APPENDIX 37
Supplementary memorandum by the Department
of Health (MH 1C)
COSTS OF MEDIUM AND LOW SECURE FACILITIES,
AND OF A PRISON PLACE
1. COST OF
MEDIUM SECURE
PLACE FOR
A PERSON
WITH MENTAL
ILLNESS
In a straw poll carried out recently on nine
units, the cost of a medium secure place varied from £86,126
to £146,831 per annum. The average cost was £111,497
per annum.
2. COST OF
A LOW
SECURE PLACE
FOR A
PERSON WITH
MENTAL ILLNESS
Up to date costs are not readily available for
services at lower levels of security. The following costing was
compiled using a sample of 30 units in 1997. It showed that the
average cost of a low secure place (including local intensive
care units, as well as regional secure units and one independent
sector provider) was £96,816 per annum. The lowest cost was
£67,937 and the highest was £182,625 per annum. This
considerable variation in costs from one establishment to another
is due in part to the variety of services covered by the low security
definition.
3. COST OF
A PRISON
PLACE
In 1998-99 the average cost of an uncrowded
prison place, ie calculated with reference to the total of the
certified normal accommodation across the prison estate, was £25,096.
The average cost per prisoner for the same year was £24,260.
It is not possible to give an exact figure for the health care
component of this average cost. The assessments of costs in the
Report on the future organisation of prison health care, published
in March 1999, indicated that the health care element represents
5-15 per cent of prison budgets, depending on the prison, ie between
about £1,200-£3,600 on average per prisoner per year.
These costs would largely cover only the provision of a broadly
primary healthcare service, and cost comparisons with secure mental
health service providers would be of little validity.
HOW ARE
THE VACANCY
RATES CALCULATED?
ARE THEY
AVAILABLE BY
HEALTH AUTHORITY?
The vacancy rate given by Secretary of State
was the three month vacancy rate2.1 per cent being the
rate for qualified nurses within psychiatry and 2.6 per cent being
the rate for all qualified nursing, midwifery and health visiting
staff. The percentages were calculated using whole-time equivalents.

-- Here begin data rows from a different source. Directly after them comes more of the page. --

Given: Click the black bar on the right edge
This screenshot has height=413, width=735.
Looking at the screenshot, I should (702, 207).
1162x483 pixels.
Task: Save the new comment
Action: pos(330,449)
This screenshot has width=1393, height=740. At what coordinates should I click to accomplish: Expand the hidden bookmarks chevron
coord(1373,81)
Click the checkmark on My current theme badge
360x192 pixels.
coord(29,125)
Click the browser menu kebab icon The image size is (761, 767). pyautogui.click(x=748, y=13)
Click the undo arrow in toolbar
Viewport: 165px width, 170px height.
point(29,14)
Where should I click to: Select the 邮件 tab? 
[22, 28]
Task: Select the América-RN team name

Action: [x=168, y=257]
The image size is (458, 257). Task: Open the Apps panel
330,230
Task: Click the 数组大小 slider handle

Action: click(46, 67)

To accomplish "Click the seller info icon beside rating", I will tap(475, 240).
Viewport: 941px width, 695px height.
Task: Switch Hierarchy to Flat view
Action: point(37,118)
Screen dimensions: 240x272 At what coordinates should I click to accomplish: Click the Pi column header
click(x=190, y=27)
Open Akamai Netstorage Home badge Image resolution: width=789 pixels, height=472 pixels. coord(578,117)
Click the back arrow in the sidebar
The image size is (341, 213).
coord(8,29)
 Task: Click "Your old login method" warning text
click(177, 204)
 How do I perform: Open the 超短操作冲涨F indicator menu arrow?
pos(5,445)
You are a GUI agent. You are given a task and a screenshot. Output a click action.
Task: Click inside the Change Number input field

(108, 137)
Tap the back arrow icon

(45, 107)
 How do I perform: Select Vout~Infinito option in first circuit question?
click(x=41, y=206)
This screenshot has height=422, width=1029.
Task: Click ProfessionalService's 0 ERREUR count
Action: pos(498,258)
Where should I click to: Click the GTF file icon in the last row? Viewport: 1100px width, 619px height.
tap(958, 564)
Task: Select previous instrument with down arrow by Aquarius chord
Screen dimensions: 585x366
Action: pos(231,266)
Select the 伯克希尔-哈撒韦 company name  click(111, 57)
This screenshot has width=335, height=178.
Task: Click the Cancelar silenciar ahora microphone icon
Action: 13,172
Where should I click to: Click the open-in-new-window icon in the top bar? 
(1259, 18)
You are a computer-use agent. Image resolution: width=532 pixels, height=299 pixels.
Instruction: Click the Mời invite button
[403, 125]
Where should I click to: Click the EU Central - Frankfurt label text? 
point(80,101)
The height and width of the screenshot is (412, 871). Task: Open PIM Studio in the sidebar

All NHS Trusts in England were included in this survey (the 1999
Department of Health Recruitment, Retention and Vacancies survey)
and these results are based on all but three NHS trusts.
The number of vacancies lasting three months
or longer is normally used as a way of distinguishing between
those vacancies that are part of normal staff turnover, and those
which NHS trusts are finding difficult to fill. Vacancies that
NHS trusts are not actively trying to fill can arise for a number
of reasons, for example, where there is an expectation of filling
vacancies later when newly qualified staff become available or
staff return from courses. Resources are available to fund all
these vacancies.
More detailed results eg about the recruitment
and retention problems faced by NHS trusts, and a geographical
breakdown of the figures in the attached tables, will be available
at a later date. Detailed results by Health Authority area were
published in November. These are at Annex A.